The trams and the trailers had identical bodies. They were 7.8 m long and had a capacity for twenty passengers along two benches aligned along the width of the carriage. In their original configuration they featured outdoor bays, but this was removed in 1915. The cabin had two benches in the longitudinal direction, providing seating for 20 people. In addition there was standing space for 14 people in the motorized units and 20 in the trailers.

Each motor car was equipped with two Schuckert AB71 two-pole serial motors, which each produced 25.5 kW. This gave a total power output of 51 kW. Controlling was carried out with two serial and three parallel contacts, as well as five for breaking. The resistance breaks worked poorly and thus manual breaking was used during ordinary operations. They were only equipped with primary suspension, which made the ride more uncomfortable.

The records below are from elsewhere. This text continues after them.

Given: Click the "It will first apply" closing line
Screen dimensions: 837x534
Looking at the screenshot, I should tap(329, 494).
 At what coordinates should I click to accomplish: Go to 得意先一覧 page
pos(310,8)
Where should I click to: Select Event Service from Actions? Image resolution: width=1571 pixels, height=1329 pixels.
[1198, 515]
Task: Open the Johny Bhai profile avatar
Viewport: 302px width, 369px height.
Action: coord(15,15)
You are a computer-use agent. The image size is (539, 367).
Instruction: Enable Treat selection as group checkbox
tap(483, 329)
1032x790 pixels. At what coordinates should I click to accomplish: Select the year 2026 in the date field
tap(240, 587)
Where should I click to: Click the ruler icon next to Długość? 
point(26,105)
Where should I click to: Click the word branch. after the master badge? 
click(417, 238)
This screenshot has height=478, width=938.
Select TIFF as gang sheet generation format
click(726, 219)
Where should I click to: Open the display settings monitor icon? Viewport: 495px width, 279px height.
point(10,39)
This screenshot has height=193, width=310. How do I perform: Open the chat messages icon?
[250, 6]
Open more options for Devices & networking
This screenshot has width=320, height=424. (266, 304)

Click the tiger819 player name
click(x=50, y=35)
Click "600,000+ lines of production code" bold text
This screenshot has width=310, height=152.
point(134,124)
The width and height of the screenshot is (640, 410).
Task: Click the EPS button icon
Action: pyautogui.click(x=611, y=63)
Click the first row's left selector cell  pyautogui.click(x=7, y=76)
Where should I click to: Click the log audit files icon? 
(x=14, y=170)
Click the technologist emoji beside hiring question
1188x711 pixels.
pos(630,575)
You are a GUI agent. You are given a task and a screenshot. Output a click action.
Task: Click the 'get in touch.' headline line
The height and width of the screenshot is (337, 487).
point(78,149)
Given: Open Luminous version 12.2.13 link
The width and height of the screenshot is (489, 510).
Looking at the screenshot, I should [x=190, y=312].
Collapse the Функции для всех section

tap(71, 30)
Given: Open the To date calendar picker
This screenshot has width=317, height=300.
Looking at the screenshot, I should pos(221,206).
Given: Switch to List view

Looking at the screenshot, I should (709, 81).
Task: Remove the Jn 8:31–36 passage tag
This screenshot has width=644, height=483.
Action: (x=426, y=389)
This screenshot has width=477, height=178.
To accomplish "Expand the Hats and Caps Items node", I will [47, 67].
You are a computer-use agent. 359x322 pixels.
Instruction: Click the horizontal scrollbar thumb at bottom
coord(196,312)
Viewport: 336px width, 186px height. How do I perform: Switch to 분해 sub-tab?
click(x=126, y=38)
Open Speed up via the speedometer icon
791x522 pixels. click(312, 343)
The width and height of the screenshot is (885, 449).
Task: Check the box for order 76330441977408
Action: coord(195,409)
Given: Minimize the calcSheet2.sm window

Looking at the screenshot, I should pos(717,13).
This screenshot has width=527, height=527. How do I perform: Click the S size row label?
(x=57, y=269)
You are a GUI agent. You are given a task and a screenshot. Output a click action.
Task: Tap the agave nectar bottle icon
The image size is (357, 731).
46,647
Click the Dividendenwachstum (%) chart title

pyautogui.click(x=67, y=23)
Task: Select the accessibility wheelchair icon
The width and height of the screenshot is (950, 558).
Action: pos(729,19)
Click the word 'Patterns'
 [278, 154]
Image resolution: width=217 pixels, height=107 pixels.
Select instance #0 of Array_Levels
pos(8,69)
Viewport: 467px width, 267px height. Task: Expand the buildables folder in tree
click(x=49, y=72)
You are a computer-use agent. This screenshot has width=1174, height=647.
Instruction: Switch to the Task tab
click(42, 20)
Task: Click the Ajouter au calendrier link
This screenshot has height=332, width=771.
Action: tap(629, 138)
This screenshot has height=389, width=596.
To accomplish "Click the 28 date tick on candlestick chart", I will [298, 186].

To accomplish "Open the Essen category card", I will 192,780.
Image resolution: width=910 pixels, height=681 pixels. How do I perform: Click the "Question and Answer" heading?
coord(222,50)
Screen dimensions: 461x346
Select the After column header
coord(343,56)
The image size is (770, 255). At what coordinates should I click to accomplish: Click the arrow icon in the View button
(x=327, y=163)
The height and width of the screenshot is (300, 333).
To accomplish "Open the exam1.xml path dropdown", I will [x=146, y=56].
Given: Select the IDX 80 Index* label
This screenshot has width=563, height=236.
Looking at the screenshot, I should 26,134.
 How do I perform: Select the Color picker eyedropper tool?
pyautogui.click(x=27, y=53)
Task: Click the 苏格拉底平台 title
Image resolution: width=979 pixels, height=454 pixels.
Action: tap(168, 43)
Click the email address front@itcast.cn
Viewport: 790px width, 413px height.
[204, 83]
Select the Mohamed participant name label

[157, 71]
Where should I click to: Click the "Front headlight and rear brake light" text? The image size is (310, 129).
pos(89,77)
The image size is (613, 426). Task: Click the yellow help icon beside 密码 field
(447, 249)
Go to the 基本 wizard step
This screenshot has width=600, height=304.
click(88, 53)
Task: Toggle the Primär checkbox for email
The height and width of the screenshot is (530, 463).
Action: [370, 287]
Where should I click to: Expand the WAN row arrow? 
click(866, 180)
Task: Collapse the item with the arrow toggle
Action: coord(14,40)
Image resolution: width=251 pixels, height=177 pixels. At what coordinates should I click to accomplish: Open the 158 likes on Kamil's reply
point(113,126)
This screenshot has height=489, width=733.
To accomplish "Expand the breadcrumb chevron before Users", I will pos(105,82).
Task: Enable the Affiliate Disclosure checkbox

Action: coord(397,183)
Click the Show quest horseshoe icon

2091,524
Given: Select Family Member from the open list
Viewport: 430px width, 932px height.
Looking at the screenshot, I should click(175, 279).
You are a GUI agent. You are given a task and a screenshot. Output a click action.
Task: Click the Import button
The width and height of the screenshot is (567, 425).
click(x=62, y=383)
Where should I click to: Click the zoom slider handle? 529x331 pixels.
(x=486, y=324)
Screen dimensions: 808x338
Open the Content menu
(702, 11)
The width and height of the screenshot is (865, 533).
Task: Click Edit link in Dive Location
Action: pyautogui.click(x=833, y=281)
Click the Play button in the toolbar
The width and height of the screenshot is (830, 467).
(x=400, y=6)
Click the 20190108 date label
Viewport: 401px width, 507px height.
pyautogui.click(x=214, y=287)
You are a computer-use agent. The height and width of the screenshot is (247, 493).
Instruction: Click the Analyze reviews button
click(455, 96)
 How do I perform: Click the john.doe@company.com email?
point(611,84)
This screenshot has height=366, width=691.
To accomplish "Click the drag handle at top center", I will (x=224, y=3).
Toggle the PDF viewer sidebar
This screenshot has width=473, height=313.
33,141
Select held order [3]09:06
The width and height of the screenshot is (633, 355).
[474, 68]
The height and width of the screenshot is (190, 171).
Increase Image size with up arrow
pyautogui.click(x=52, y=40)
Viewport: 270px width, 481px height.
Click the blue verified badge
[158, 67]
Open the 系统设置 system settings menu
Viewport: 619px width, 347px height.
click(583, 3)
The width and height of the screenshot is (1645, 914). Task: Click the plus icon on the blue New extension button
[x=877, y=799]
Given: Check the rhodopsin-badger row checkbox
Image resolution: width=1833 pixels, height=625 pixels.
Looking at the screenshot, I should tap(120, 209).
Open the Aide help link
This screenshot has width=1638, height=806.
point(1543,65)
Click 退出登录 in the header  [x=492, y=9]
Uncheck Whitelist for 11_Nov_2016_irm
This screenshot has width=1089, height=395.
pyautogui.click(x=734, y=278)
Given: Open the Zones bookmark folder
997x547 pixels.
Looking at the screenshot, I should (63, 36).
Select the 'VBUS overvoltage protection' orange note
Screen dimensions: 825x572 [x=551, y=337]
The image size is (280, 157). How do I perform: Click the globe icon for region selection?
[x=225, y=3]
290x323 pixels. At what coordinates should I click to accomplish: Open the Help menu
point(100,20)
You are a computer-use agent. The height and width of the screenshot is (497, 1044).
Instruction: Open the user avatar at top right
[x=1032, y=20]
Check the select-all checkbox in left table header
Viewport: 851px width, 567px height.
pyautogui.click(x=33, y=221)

The modified units from 1919 received a lengthening, with longer and larger platform bays. This allowed standing capacity to rise to 48, although the cabin and the seating remained unaltered. The wheelbase increased to 3.0 m and track brakes and secondary suspension was installed. In the 1922 modification they were further extended by 1 m, this time the cabin was lengthened and seating increased to 24 and the platform bays were rebuilt with walls. In their final, "Municipal HaWa" configuration, the trams were 11.2 m long, weighed 15.9 t and had a power output of 102 kW.